Jetzt ist es wieder passiert. Das zweite mal wird eine Winter Olympiade von einem tödlichen Unfall überschattet. Der georgische Rodler Nodar Kumaritaschwili (21) ließ beim Abschlusstraining auf der Bahn von Whistler im Kanadischen Vancouver für seinen Traum sein Leben. Die kreative Branche akzeptiert ja auch nur Spitzenleistung. Keiner ist als Supertalent geboren und um besser zu sein als andere, riskieren ein paar Wagemutigen alles. Ist das wirklich notwendig?

Ja! So eine Tragödie sollte als Anlass genommen werden, um mal über das Leistungsdenken unserer Gesellschaft öffentlich zu reden und dieses zu kritisieren. Wir als Zuschauer sind verantwortlich, nicht eine zu schnelle Bahn. Wir belohnen Leistung und verehren die Besten. Sie kommen auf die Titelseite und werden zu unserem Tagesgespräch.

Speziell junge Menschen, denen vielleicht manchmal die nötige Erfahrung fehlt, riskieren alles um uns zu gefallen. Wir sind eine Wettbewerbsgesellschaft. Wir verehren die Mutigen, die Tapferen, die Kämpfer und vergessen, dass all das kein besseres Leben verspricht.

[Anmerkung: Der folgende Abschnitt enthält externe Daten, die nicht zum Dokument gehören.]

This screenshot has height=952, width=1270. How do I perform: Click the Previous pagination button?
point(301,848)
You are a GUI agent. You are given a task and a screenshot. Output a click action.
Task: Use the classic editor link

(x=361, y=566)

Macht Erfolg wirklich glücklich? Wie viele scheitern auf dem Weg in den Olymp der Bewunderung. Es ist schrecklich was da passiert ist. Müssen Superlativen und neue Weltrekorde wirklich sein? Nodar war 21 und hatte sein ganzes Leben noch vor sich. Wir wünschen uns, dass sein Tod uns als Mahnung in Erinnerung bleibt, nicht immer Spitzenleistung zu fordern und wir uns selbst zurücknehmen von den Menschen in unserem Umfeld Perfektionismus und Außergewöhnliches zu fordern.